▶ The problem
From the first line of the entries through the line containing "Task: Click the", output everything exactly except the pictures.
****************************************
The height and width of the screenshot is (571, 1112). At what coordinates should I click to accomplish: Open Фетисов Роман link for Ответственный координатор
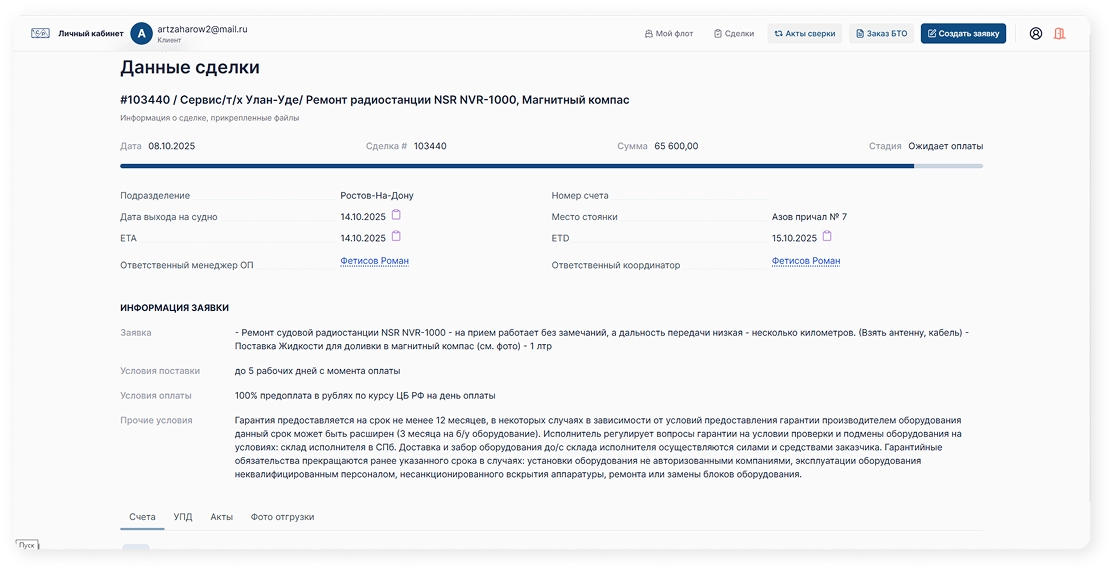point(806,261)
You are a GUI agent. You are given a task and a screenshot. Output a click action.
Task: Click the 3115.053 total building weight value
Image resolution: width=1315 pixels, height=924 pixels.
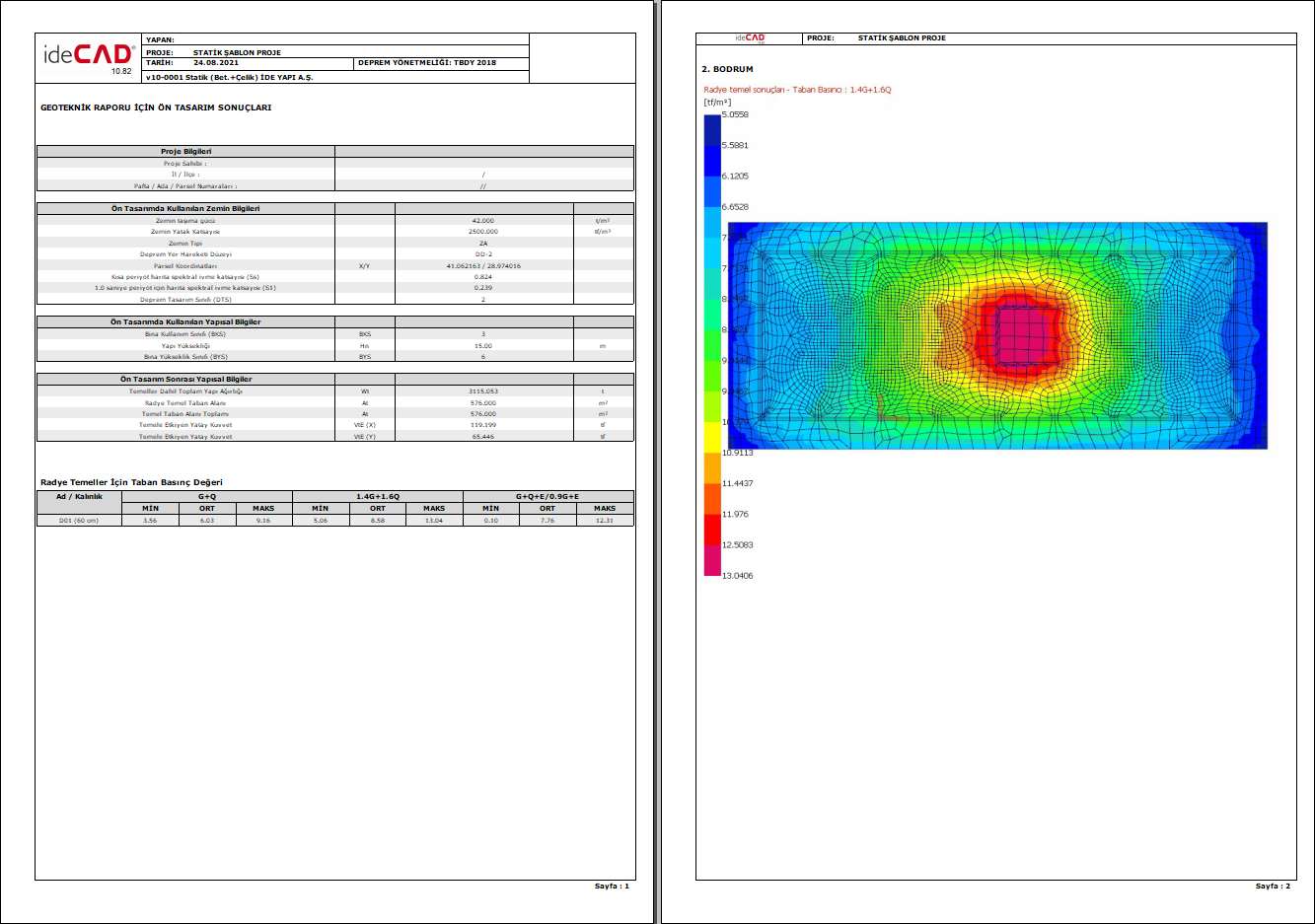[x=483, y=391]
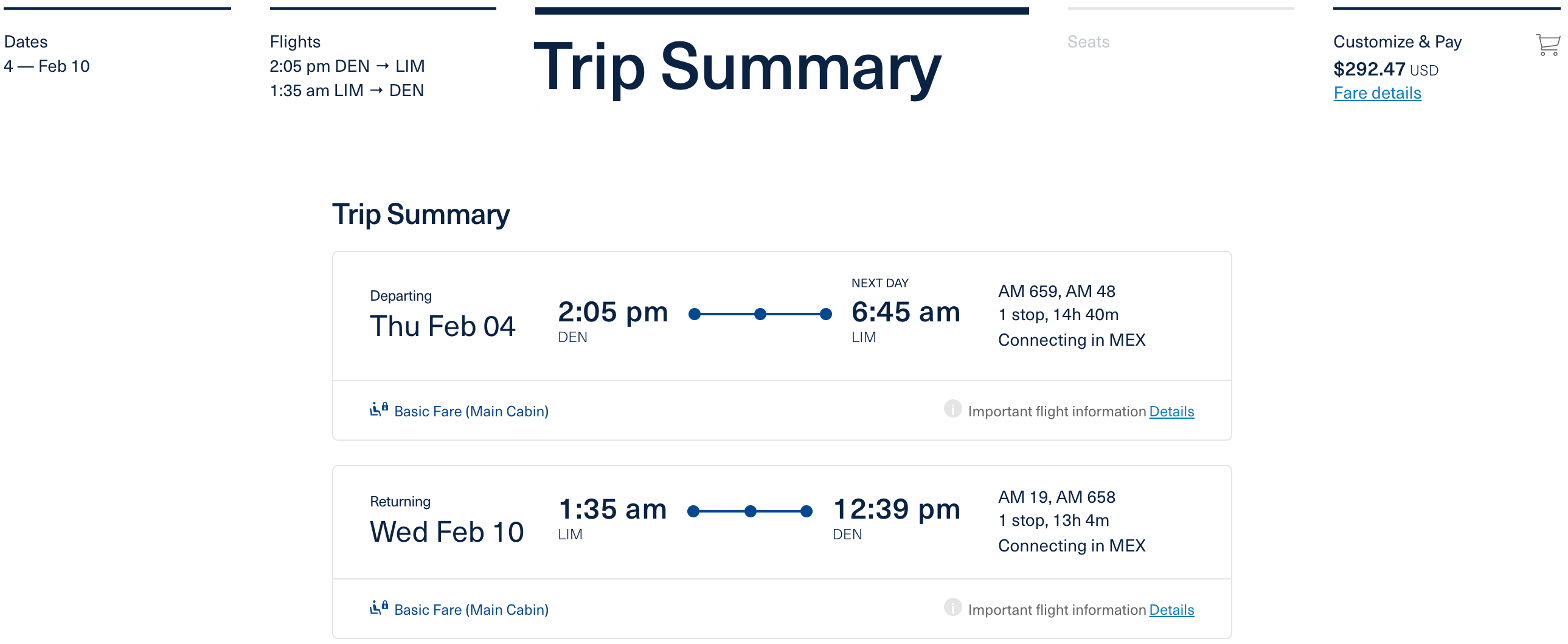Viewport: 1568px width, 644px height.
Task: View Details for the departing flight
Action: pos(1171,411)
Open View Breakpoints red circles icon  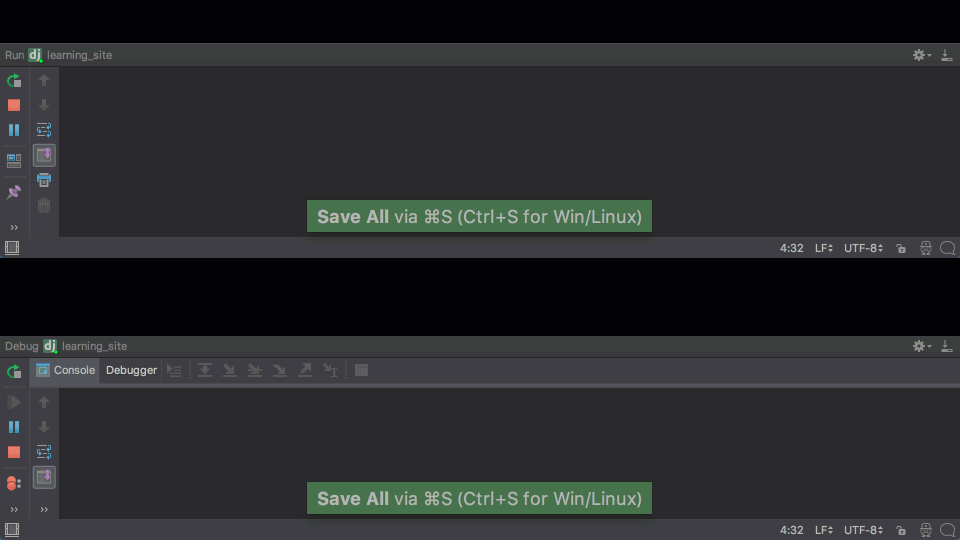coord(13,483)
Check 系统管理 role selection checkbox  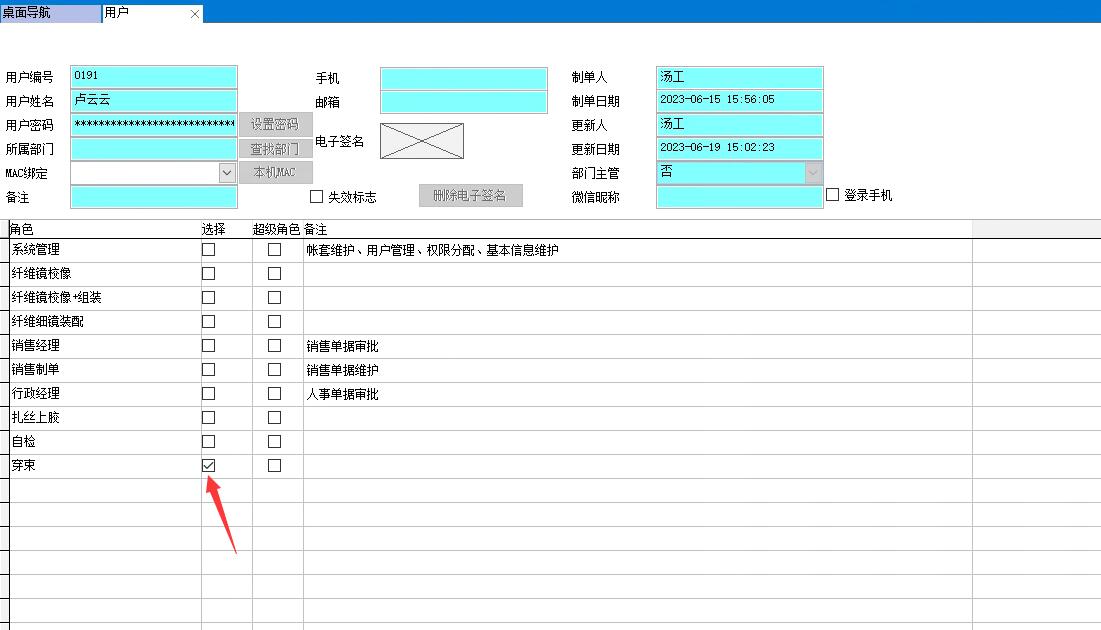(x=208, y=250)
****************************************
▶ Task response
The height and width of the screenshot is (571, 1112). At what coordinates should I click to accomplish: Open Фетисов Роман link for Ответственный координатор
point(806,261)
You are a GUI agent. You are given a task and a screenshot. Output a click action.
Task: Click the 3115.053 total building weight value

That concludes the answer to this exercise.